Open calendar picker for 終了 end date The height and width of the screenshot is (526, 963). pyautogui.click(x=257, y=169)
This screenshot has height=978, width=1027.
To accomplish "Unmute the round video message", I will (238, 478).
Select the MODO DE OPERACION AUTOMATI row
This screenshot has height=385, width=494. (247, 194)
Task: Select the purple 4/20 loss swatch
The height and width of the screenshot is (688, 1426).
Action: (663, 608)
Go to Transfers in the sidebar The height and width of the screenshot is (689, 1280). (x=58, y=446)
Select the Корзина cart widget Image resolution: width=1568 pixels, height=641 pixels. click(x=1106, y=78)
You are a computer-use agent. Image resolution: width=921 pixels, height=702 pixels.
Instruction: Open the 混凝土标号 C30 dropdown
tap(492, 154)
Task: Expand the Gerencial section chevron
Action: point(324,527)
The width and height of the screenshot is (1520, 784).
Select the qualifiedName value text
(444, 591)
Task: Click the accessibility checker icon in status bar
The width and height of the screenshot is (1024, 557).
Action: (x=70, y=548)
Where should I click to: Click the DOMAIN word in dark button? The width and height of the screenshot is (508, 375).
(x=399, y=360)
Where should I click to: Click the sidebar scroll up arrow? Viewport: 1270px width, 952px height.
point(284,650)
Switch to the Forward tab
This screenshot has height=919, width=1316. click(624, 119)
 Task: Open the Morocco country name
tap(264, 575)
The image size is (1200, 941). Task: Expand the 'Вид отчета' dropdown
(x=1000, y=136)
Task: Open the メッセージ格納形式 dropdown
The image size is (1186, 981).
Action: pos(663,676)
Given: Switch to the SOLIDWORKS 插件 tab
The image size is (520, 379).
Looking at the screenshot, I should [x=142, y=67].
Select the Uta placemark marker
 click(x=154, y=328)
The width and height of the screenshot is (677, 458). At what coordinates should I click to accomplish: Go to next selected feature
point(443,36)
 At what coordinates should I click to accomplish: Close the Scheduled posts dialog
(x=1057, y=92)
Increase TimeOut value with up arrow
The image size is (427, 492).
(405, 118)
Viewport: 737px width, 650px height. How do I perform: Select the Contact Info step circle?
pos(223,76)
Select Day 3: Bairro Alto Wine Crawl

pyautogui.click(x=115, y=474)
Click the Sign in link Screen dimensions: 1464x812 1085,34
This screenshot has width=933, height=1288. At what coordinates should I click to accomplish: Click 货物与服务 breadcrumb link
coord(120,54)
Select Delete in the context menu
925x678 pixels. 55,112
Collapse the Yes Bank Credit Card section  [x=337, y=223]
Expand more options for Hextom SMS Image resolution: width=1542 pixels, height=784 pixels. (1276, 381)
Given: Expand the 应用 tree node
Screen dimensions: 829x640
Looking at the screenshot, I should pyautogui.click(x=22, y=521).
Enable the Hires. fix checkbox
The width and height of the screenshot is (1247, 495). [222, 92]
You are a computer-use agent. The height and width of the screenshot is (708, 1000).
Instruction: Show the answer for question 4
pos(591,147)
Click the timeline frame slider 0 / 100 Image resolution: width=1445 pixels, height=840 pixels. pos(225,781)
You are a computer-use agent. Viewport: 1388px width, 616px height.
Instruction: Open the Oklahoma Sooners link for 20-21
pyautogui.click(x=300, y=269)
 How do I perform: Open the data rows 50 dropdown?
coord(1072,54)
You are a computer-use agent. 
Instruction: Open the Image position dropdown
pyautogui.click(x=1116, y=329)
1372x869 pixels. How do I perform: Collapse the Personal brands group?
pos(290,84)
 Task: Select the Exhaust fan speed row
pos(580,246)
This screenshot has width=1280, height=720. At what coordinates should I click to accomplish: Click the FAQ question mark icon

● ● ● ● ● ● ●

Could you give all of the data above as a numbered list, leaving out any blank lines?

1. Open calendar picker for 終了 end date The height and width of the screenshot is (526, 963). pyautogui.click(x=257, y=169)
2. This screenshot has height=978, width=1027.
3. To accomplish "Unmute the round video message", I will (238, 478).
4. Select the MODO DE OPERACION AUTOMATI row
5. This screenshot has height=385, width=494. (247, 194)
6. Task: Select the purple 4/20 loss swatch
7. The height and width of the screenshot is (688, 1426).
8. Action: (663, 608)
9. Go to Transfers in the sidebar The height and width of the screenshot is (689, 1280). (x=58, y=446)
10. Select the Корзина cart widget Image resolution: width=1568 pixels, height=641 pixels. click(x=1106, y=78)
11. You are a computer-use agent. Image resolution: width=921 pixels, height=702 pixels.
12. Instruction: Open the 混凝土标号 C30 dropdown
13. tap(492, 154)
14. Task: Expand the Gerencial section chevron
15. Action: point(324,527)
16. The width and height of the screenshot is (1520, 784).
17. Select the qualifiedName value text
18. (444, 591)
19. Task: Click the accessibility checker icon in status bar
20. The width and height of the screenshot is (1024, 557).
21. Action: (x=70, y=548)
22. Where should I click to: Click the DOMAIN word in dark button? The width and height of the screenshot is (508, 375).
23. (x=399, y=360)
24. Where should I click to: Click the sidebar scroll up arrow? Viewport: 1270px width, 952px height.
25. point(284,650)
26. Switch to the Forward tab
27. This screenshot has height=919, width=1316. click(624, 119)
28.  Task: Open the Morocco country name
29. tap(264, 575)
30. The image size is (1200, 941). Task: Expand the 'Вид отчета' dropdown
31. (x=1000, y=136)
32. Task: Open the メッセージ格納形式 dropdown
33. The image size is (1186, 981).
34. Action: pos(663,676)
35. Given: Switch to the SOLIDWORKS 插件 tab
36. The image size is (520, 379).
37. Looking at the screenshot, I should [x=142, y=67].
38. Select the Uta placemark marker
39.  click(x=154, y=328)
40. The width and height of the screenshot is (677, 458). At what coordinates should I click to accomplish: Go to next selected feature
41. point(443,36)
42.  At what coordinates should I click to accomplish: Close the Scheduled posts dialog
43. (x=1057, y=92)
44. Increase TimeOut value with up arrow
45. The image size is (427, 492).
46. (405, 118)
47. Viewport: 737px width, 650px height. How do I perform: Select the Contact Info step circle?
48. pos(223,76)
49. Select Day 3: Bairro Alto Wine Crawl
50. pyautogui.click(x=115, y=474)
51. Click the Sign in link Screen dimensions: 1464x812 1085,34
52. This screenshot has width=933, height=1288. At what coordinates should I click to accomplish: Click 货物与服务 breadcrumb link
53. coord(120,54)
54. Select Delete in the context menu
55. 925x678 pixels. 55,112
56. Collapse the Yes Bank Credit Card section  [x=337, y=223]
57. Expand more options for Hextom SMS Image resolution: width=1542 pixels, height=784 pixels. (1276, 381)
58. Given: Expand the 应用 tree node
59. Screen dimensions: 829x640
60. Looking at the screenshot, I should pyautogui.click(x=22, y=521).
61. Enable the Hires. fix checkbox
62. The width and height of the screenshot is (1247, 495). [222, 92]
63. You are a computer-use agent. The height and width of the screenshot is (708, 1000).
64. Instruction: Show the answer for question 4
65. pos(591,147)
66. Click the timeline frame slider 0 / 100 Image resolution: width=1445 pixels, height=840 pixels. pos(225,781)
67. You are a computer-use agent. Viewport: 1388px width, 616px height.
68. Instruction: Open the Oklahoma Sooners link for 20-21
69. pyautogui.click(x=300, y=269)
70.  How do I perform: Open the data rows 50 dropdown?
71. coord(1072,54)
72. You are a computer-use agent. 
73. Instruction: Open the Image position dropdown
74. pyautogui.click(x=1116, y=329)
75. 1372x869 pixels. How do I perform: Collapse the Personal brands group?
76. pos(290,84)
77.  Task: Select the Exhaust fan speed row
78. pos(580,246)
79. This screenshot has width=1280, height=720. At what coordinates should I click to accomplish: Click the FAQ question mark icon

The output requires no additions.